Requirement:
Pull each line holding the word "computer" from the data.

Available records:
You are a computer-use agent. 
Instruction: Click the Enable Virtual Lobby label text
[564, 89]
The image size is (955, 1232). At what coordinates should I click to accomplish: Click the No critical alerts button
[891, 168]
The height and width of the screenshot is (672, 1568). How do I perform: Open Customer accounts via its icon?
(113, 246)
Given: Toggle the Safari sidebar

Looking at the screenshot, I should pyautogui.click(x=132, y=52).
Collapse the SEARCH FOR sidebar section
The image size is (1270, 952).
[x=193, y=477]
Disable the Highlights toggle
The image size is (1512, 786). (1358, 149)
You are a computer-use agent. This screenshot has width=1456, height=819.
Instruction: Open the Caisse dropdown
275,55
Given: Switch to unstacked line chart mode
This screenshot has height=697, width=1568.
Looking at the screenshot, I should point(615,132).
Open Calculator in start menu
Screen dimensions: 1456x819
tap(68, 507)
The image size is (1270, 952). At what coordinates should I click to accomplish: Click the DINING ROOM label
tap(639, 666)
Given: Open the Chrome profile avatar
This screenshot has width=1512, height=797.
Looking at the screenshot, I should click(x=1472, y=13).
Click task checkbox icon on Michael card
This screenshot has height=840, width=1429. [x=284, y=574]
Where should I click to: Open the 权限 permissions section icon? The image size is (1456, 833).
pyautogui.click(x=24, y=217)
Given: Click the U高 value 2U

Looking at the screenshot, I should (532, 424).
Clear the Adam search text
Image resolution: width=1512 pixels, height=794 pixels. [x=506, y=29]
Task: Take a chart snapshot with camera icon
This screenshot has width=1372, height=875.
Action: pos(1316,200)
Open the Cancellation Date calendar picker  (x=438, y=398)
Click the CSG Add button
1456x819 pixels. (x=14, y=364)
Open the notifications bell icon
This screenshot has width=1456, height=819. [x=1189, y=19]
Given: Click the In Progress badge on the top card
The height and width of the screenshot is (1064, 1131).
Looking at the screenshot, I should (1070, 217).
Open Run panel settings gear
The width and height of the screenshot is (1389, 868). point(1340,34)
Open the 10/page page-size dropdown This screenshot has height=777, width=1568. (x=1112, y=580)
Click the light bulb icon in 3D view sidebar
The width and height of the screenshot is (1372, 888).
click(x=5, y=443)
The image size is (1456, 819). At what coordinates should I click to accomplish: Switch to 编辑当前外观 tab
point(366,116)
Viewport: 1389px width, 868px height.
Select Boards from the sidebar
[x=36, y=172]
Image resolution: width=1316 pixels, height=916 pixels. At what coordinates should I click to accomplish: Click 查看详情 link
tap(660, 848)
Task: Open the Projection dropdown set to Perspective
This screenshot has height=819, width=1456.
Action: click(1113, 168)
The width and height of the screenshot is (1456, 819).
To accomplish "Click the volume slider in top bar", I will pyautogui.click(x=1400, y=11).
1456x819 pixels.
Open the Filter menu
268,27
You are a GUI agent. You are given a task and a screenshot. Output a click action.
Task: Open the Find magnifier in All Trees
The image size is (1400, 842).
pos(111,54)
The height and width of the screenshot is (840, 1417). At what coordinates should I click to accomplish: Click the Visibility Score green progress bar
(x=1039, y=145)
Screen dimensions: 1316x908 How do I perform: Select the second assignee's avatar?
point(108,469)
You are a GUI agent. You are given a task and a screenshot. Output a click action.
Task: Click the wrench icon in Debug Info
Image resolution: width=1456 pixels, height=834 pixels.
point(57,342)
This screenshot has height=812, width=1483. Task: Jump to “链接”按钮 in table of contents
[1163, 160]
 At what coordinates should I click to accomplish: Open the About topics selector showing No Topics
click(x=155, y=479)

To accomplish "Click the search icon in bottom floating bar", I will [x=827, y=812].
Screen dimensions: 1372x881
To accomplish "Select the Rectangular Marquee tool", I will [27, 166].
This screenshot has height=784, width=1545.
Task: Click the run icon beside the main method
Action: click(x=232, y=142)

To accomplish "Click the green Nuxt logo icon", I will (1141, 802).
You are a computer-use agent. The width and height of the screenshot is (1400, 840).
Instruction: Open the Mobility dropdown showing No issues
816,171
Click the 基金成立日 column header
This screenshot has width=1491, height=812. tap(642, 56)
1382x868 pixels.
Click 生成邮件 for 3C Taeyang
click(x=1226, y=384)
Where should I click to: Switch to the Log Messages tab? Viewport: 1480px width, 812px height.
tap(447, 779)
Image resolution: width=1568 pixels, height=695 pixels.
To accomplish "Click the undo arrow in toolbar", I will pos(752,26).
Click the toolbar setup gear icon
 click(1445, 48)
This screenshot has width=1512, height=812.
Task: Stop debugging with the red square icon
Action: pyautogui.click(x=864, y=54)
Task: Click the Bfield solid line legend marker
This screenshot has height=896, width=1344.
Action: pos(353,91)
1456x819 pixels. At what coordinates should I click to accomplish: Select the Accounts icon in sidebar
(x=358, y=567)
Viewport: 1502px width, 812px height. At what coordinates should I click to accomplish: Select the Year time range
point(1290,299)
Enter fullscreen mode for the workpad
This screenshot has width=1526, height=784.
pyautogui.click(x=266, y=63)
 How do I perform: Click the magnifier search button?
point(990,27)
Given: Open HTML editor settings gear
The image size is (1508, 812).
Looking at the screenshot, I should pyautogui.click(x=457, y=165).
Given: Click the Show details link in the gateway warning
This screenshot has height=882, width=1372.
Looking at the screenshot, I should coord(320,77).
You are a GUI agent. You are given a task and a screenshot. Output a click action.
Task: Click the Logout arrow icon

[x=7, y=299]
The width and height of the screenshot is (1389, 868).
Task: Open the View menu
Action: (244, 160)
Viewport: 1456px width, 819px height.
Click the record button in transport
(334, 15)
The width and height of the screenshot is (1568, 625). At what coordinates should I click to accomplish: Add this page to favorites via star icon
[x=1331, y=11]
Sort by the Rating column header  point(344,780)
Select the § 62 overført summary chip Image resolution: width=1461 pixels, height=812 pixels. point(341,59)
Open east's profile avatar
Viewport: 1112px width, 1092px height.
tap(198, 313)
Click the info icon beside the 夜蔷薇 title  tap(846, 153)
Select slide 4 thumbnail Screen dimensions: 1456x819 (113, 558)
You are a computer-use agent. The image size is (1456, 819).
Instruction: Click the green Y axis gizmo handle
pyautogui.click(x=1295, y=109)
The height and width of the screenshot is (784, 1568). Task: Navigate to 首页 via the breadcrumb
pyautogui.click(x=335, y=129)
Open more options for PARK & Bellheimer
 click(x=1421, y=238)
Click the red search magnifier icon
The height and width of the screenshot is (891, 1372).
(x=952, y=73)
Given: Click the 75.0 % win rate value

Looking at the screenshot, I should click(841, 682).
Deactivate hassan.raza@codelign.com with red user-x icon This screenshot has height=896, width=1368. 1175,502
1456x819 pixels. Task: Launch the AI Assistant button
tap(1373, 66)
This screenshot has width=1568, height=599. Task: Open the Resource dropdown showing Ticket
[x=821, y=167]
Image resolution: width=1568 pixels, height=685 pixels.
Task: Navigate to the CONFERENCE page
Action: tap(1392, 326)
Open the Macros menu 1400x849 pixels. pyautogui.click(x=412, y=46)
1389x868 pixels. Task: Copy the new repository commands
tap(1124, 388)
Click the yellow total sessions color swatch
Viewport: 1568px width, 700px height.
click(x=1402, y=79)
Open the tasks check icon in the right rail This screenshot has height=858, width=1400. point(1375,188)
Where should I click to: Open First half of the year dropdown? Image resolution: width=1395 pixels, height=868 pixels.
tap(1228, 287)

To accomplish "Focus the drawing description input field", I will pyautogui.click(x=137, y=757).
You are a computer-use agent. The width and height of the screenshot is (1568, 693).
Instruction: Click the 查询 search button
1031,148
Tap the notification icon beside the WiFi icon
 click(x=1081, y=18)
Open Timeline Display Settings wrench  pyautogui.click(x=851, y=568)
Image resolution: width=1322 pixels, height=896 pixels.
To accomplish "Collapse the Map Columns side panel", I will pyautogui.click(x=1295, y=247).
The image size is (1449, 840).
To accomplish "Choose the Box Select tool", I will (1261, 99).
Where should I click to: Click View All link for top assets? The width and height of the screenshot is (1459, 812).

Answer area:
You are a computer-use agent. 
You are a computer-use agent. This screenshot has width=1456, height=819.
You are a computer-use agent. The width and height of the screenshot is (1400, 840).
You are a computer-use agent. The image size is (1456, 819).
You are a computer-use agent. The width and height of the screenshot is (1568, 693).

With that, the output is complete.